Walking through the houses in the village, most of which are now abandoned, it is clear that at least 10 have been damaged by bombs. The homes do not show the distinctive marks left when Serb authorities force people from their homes. There are no signs of fire or broken glass or overturned and tossed belongings. In one home, a stew is still on the stove. A chicken is thawing inside a refrigerator. These houses are middle-class homes, with books on the shelves and glass crystalware in cabinets. There are oriental rugs, and closets filled with neatly folded clothes. Firewood is carefully stacked in a garage.

No, the people who lived here fled suddenly, with no notice or time to prepare.
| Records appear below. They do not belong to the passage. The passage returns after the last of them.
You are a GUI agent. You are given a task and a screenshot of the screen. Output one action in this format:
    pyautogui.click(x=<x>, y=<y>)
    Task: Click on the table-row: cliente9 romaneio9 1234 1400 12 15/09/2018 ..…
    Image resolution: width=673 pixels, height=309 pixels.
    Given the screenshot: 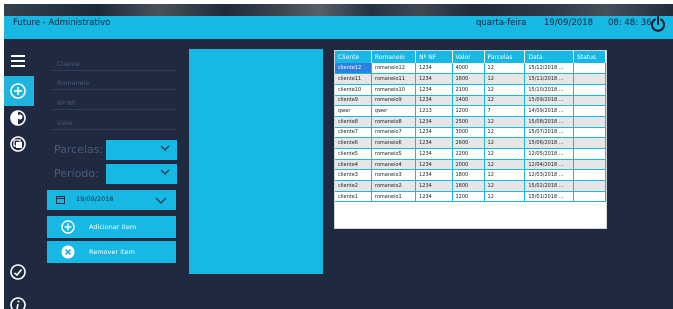 What is the action you would take?
    pyautogui.click(x=470, y=101)
    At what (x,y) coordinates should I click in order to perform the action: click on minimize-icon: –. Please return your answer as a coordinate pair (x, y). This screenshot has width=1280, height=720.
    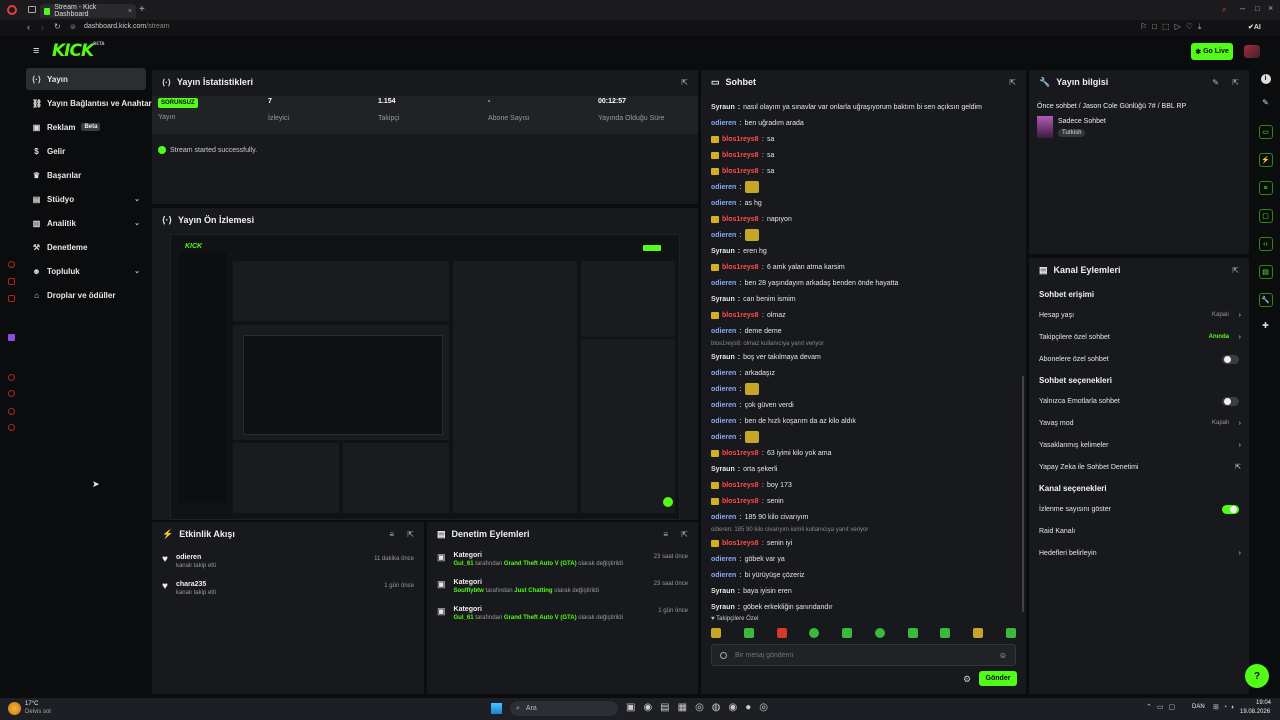
    Looking at the image, I should click on (1242, 8).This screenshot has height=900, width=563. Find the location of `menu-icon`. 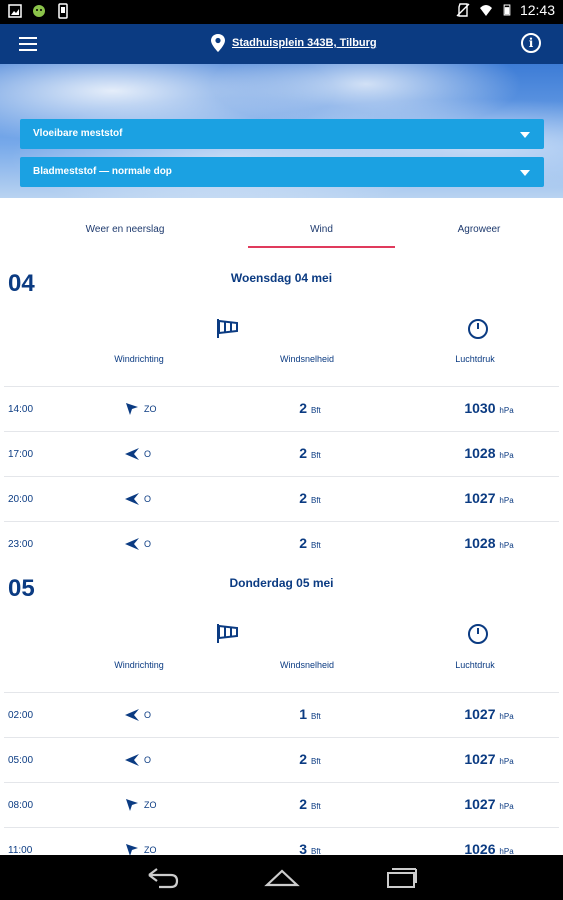

menu-icon is located at coordinates (28, 44).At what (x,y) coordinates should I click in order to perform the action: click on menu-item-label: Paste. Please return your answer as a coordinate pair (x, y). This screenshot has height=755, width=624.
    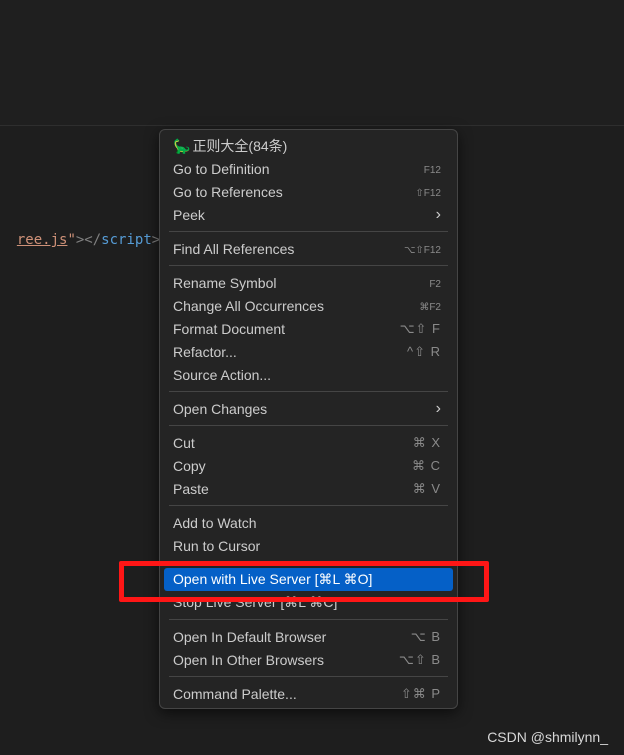
    Looking at the image, I should click on (191, 488).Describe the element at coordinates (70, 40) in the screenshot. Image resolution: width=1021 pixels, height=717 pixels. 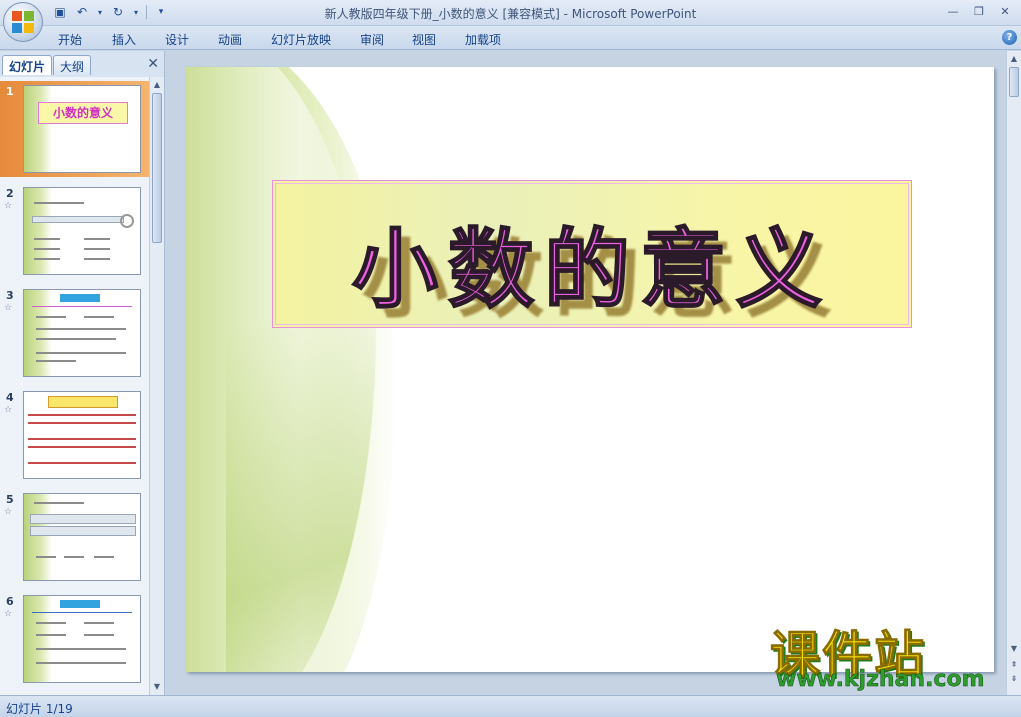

Across the road, the welding factory that Serb officials says was the real target, sits idle. Its windows are broken, but officials say the factory has been idle since the bombing began, as there is no call for welded pipes for export.

Why bomb here?

As I wandered away from the Yugoslav escorts, a little boy recognised a Western accent and ran inside a well-kept house to get his father. The man was repairing his roof, but climbed down in a hurry and waved me inside.

In a furtive whisper, gesticulating wildly, pointing to his backyard, and speaking in Albanian with a few words of English, he said that two Yugoslav tanks had been hidden right in the middle of the village. Military police were living in the houses. During the night, soldiers had been firing rockets at the planes, right from the houses, he said. He then wanted to show pictures of his children, set in frames around the house.

His whole family had left for Macedonia. He would join them soon. He could not live like this, pretending to be meek and afraid in front of Serb authorities. When asked, he wrote his name on a piece of paper, along with a few sentences concerning what he had said.

The reporters outside are being rounded up for the trip back to the hotel. One wonders about this thorough integration of military and civilian targets. Is a tank in the middle of a village an appropriate military target? Surely no citizen here, Serb or Albanian, is in a position to tell the authorities to remove themselves from a civilian site.

The price of this war seems awfully high. On the way back to the Grand Hotel, I think about the hotel itself. Two floors are entirely blocked off, and there is speculation that the military occupies those floors. Beneath the hotel is a bunker, its actual use unrevealed.

The hotel lobby and dining room is filled day and night with soldiers. The military police have taken over an office on the first floor formerly occupied by JAT, the Yugoslav airline.

If this place isn't a target, what is?